About a month ago, I tried to make maple bacon biscuits with little success. A couple shades darker and they could have doubled as hockey pucks. Breathe on them and they shattered into a million pieces. They tasted good, but I had definitely screwed something up along the way.
As with chocolate chip cookies or chili, it’s not hard to make decent biscuits, but it is absolutely difficult to make exceptional biscuits. Especially when you have opinions about whether a biscuit should have more fluff than flake or more flake than fluff. Whether one should add sugar or not. If a combination of baking powder and baking soda is the way to go or just one or the other.
I like buttery biscuits, but too much butter could prevent the biscuits from rising to their full potential. I like them fluffy, but not light as air; they need a little heft, particularly if I plan to load them up with sausage gravy.
It’s been a biscuit batch a week trying to figure out the right ratio of ingredients to deliver the results I’m looking for, and to hell with fancy renditions like maple bacon. Until I can tell you why you need more of this and less of that, I’ll share with you this recipe for great biscuits I’ve discovered along the way.
Buttermilk Biscuits
Makes 9 biscuits
2 cups all-purpose flour; more as need for dusting
2 teaspoons baking powder
½ teaspoon baking soda
½ teaspoon salt
¼ lb. (½ cup) unsalted butter, cut into small pieces and frozen*
⅔ cup buttermilk
Position rack in the center of the oven and heat the oven to 375°F. Line a baking sheet with parchment paper.

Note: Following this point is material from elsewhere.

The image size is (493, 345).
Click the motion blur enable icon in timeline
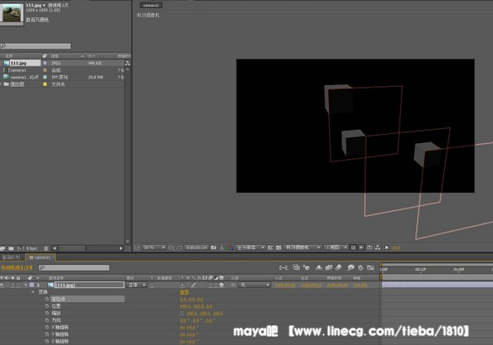pos(338,267)
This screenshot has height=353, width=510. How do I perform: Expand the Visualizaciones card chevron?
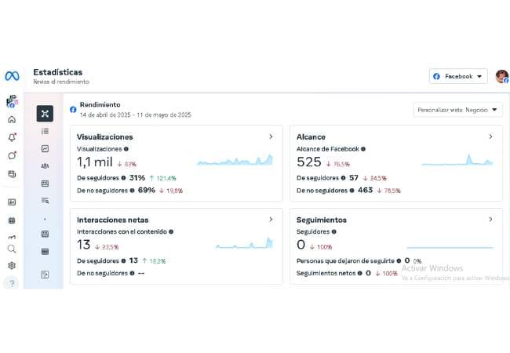click(x=271, y=136)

In a large bowl, whisk together flour, baking powder, baking soda and salt. With a pastry blender, cut the butter into flour mixture until it resembles coarse meal. Create a well in the middle of the flour mixture and pour in half the buttermilk. Stir gently to combine and when buttermilk has been absorbed into the flour, create another well and pour in the rest of the buttermilk. Stir until dough is wet, stick and shaggy; small areas of dry ingredients are fine. Knead 10-12 times until the dough comes together and is smooth.
Lightly flour the workspace and pat the dough into a 1-inch-thick square. Using a 2½-inch biscuit cutter, cut out biscuits. Be sure not to twist biscuit cutter, once you push down; this can prevent the biscuit from rising. Transfer biscuits to lined baking sheet.
Bake until the biscuits are firm and lightly golden brown on top, about 15-20 minutes.
*Preferably Kerrygold butter, or some other European butter with higher fat content.